I could find two reviews for Invasion Force, both in February 1981. The Space Gamer calls it a good Star Trek game, but only worth it for those who don’t already own one, as the game becomes tiresome once mastered. The second review is surprisingly found in tabletop wargame specialist Moves and is more positive : “this is a fine game, one of the best of the genre, challenging, complex and amusing“.

7 Comments

  1. Dan Dan

    Excellent series of articles, really! Incidentally, are you sure you mean 256k (256 x 1024) memory? That seems like a lot for 1976. I think more likely it was 256 bytes, total.

    • Porkbelly Porkbelly

      Actually it really is 256K. Not available with the first Altairs in 1976 (typically 1K or 4K I think) but within a few years. Yes that is whopping for the 1970’s and would have cost a fortune. These were large boards. The S-100 design could handle 24-bit address bus so there were a number of vendors that produced 256K ram cards (Cromemco for example). There was a 64K card from Delta Products where, theoretically, it was possible to install up to 256 x 64K cards for 16 Megs of RAM.
      The standard became 16 bit address, 8 bit data. As Gates once said… who would ever need more than 64K of RAM?

      • So I checked Fire in the Valley again and Dan is right : it is 256 bytes.
        Quoting page 51 : “ All the bells and whistles, such as extra memory, the clock board, and the interface boards to allow the computer to be connected to a Teletype machine, would have to wait. MITS would ship the box and CPU board with 256 bytes of memory, the front panel, and nothing else until the backlog was cleared. As delivered, the Altair was no more powerful and the Mark-8. Only its possibilities were greater”.

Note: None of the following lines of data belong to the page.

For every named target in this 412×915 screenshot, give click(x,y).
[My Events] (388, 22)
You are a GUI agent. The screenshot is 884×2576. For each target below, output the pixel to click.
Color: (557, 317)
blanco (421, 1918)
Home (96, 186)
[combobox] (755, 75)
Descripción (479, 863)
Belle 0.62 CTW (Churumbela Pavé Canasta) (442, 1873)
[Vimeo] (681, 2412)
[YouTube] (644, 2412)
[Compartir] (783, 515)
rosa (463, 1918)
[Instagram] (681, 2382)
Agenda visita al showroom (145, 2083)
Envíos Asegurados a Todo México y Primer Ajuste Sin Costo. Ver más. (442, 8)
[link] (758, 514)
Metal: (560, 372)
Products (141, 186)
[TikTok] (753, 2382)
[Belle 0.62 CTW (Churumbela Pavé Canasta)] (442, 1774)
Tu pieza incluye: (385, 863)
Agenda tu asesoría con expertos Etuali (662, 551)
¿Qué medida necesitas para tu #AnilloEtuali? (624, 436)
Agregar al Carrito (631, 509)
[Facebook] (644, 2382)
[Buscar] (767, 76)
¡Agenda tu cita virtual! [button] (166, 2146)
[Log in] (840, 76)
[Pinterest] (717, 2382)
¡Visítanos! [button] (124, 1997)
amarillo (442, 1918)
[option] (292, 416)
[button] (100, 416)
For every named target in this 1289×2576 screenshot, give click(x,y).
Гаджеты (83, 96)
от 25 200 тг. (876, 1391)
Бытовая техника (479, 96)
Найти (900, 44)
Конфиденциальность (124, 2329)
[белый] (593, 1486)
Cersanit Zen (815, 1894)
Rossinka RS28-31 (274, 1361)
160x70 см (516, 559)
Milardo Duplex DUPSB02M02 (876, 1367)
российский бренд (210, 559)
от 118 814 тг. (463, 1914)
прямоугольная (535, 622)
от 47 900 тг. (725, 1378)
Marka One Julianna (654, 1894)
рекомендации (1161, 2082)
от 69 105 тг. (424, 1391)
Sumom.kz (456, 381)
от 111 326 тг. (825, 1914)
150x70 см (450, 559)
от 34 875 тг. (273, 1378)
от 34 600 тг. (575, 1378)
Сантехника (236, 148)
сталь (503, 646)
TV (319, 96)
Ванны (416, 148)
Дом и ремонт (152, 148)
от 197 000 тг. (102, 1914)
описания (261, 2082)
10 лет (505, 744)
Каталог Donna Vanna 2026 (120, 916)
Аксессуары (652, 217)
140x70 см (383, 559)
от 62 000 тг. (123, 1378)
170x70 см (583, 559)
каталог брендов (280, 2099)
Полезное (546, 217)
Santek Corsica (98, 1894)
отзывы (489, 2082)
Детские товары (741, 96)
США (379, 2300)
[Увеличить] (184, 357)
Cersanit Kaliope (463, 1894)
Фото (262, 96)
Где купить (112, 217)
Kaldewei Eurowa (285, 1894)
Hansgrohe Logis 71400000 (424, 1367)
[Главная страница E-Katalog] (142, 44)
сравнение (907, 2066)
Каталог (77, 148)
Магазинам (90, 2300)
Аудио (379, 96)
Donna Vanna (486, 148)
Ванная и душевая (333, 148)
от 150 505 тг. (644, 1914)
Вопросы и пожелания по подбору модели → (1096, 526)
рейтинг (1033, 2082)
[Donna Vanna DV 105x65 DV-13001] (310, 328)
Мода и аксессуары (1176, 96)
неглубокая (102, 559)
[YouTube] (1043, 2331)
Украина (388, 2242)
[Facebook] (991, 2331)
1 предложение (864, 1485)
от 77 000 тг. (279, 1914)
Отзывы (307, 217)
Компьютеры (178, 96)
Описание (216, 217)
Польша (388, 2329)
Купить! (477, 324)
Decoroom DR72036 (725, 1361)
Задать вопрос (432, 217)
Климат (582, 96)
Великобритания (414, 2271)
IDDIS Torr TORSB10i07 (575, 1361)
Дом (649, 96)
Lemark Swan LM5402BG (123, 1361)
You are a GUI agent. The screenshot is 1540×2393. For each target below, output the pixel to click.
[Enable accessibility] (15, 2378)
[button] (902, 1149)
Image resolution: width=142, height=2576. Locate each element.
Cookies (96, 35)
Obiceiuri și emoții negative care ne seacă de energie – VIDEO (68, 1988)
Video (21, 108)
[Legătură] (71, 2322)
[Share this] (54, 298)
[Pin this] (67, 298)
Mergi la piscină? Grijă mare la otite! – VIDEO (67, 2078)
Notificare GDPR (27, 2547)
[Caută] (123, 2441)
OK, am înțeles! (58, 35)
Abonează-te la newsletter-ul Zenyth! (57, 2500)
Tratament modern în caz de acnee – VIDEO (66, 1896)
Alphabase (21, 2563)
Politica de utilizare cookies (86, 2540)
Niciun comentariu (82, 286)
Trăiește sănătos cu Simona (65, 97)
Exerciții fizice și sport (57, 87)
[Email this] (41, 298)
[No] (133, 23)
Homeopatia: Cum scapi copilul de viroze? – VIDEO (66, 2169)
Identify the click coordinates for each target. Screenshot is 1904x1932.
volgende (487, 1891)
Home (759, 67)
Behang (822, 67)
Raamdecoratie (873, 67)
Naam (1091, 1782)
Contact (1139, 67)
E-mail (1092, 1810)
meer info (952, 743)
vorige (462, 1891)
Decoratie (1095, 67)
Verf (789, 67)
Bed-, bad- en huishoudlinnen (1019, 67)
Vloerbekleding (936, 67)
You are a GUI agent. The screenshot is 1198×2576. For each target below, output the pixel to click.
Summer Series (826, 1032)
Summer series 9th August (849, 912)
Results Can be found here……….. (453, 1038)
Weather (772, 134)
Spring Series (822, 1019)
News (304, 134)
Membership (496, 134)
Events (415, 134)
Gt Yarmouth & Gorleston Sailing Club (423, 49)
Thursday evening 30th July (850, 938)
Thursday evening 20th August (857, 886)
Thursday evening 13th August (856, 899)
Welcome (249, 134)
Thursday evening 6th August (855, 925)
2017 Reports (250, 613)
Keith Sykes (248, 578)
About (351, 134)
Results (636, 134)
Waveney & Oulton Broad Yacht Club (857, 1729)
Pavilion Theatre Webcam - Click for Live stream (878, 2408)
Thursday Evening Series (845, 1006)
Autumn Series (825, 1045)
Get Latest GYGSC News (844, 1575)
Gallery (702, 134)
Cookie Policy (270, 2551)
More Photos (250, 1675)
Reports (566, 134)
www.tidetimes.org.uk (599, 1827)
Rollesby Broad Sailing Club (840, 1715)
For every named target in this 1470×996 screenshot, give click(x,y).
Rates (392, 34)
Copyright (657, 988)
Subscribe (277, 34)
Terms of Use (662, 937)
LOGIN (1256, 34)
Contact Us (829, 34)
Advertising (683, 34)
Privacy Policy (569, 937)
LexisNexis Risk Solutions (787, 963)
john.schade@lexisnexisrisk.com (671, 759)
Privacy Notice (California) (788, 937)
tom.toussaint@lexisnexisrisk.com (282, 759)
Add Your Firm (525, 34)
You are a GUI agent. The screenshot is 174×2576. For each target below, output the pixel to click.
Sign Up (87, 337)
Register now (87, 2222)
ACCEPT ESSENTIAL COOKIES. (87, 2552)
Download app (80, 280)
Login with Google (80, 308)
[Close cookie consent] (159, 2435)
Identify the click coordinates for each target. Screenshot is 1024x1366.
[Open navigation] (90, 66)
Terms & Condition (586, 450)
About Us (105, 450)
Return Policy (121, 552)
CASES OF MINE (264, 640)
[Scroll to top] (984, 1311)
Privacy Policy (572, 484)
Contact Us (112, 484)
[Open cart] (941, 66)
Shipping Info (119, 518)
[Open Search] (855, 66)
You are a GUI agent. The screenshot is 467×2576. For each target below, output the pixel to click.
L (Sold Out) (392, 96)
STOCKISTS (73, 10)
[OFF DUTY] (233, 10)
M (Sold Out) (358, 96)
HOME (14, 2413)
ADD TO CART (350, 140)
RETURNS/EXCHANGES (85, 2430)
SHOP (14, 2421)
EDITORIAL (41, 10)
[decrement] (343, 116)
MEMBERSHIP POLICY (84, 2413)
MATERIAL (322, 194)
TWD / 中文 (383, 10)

        Similarly, I was incorrect in the previous article, where I “naturally” replaced the 4K memory boards by 4M memory boards. Ad found in Popular Electronics, July 1975 issue below.

        View post on imgur.com

        Updating everywhere.

        • Porkbelly Porkbelly

          Well well, I’m sorry… right you were Dan! Wow, 256 bytes doesn’t give you much at all.
          Those big 256K boards really did come into production within a few years… not that most people could afford them. Technology sure does move fast.

          • Dan Dan

            That’s cool; I was wondering why anyone would be bummed at only having 256K in the late 70’s. Now, 256 bytes? Not sure what you could possibly do with that, although apparently you can make a song with radio interference! That guy was some kind of wizard…

  2. WhatHoSnorkers WhatHoSnorkers

    Great and fair review as always. Those mines seem like an awful idea, heavy damage fine, but not instant gameover!

  3. Porkbelly Porkbelly

    Really nice to read about Steve Dompier. When I was younger the story had always been that it was Bill Gates that got the Altair to play “Daisy”. In fact, Dompier had mentioned it in ‘Homebrew’ and Bill Gates repeated the story in the MITS magazine asking how that was even possible. The Altair did not have a built-in speaker.
    Radio interference was a big problem on early computers, but sure could be used in interesting ways. You just placed a transistor radio near the machine and messed about until you got something on it. FCC regulators stepped in to enforce proper RFI shielding, which put an end to Radio Shack’s bestseller, the TRS-80 Model I. Nowadays we can see something of the same effect with our mobile phones on occasion.